Musiker und Katholik

Ennio Morricone war der Meister der Filmmusik und hat als Komponist Kultstatus erlangt. Über 500 Mal schrieb er Musik für Film und Fernsehen. Nun ist er im Alter von 91 Jahren verstorben.

Ennio Morricone dirigiert / © Maciej Kulczynski (dpa)
Ennio Morricone dirigiert / © Maciej Kulczynski ( dpa )

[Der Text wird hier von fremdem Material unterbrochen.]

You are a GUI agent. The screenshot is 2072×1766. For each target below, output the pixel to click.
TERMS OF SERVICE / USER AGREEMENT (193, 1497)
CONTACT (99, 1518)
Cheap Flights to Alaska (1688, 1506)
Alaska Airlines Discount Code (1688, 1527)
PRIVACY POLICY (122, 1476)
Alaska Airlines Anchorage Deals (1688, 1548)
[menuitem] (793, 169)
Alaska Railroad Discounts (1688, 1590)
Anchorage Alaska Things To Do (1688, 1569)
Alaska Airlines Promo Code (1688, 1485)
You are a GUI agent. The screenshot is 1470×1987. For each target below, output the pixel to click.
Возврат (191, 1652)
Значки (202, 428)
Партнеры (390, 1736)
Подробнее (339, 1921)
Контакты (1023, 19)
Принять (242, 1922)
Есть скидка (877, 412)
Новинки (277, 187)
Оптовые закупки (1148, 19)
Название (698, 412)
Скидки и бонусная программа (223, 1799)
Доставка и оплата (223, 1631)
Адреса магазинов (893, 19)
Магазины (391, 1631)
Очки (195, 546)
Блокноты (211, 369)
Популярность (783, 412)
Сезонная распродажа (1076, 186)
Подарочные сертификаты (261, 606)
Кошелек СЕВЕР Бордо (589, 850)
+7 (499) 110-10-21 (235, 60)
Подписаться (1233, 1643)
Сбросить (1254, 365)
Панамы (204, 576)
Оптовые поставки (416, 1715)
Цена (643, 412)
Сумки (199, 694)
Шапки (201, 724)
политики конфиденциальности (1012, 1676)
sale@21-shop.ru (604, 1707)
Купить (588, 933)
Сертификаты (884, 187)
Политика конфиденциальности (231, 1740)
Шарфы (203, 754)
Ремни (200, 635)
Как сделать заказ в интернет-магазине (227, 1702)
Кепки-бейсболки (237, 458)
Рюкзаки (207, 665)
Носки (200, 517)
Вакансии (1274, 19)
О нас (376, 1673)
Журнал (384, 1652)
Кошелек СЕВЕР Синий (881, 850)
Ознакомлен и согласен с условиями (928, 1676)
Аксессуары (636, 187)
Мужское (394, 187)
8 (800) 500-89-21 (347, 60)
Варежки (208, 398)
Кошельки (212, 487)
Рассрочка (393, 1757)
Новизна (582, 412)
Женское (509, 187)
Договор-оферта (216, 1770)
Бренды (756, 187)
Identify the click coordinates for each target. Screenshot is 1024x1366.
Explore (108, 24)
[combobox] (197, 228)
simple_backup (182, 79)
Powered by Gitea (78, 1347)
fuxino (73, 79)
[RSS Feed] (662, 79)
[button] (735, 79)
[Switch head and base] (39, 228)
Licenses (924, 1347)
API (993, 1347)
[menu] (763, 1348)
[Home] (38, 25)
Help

Der päpstliche Kulturbeauftragte Kurienkardinal Gianfranco Ravasi hat sein Beileid zum Tod von Ennio Morricone bekundet. "Ich vertraue ihn Gott an, auf dass er ihn in die himmlische Harmonie aufnimmt", schrieb Ravasi am Montag auf Twitter. Vielleicht beauftrage Gott ihn "mit einer Partitur, auszuführen von den Engelchören", ergänzte der Präsident des Päpstlichen Rats für die Kultur und passionierte Sammler von Musikalien aller Gattungen.

Vatikan würdigt Morricone

Kardinal Ravasi bekundete der hinterblieben Ehefrau Maria und der Familie des Komponisten seine Anteilnahme. Weiter erinnerte er an ihre letzte Begegnung im April 2019; Ravasi zeichnete Morricone damals im Auftrag von Papst Franziskus mit der Goldenen Pontifikatsmedaille aus.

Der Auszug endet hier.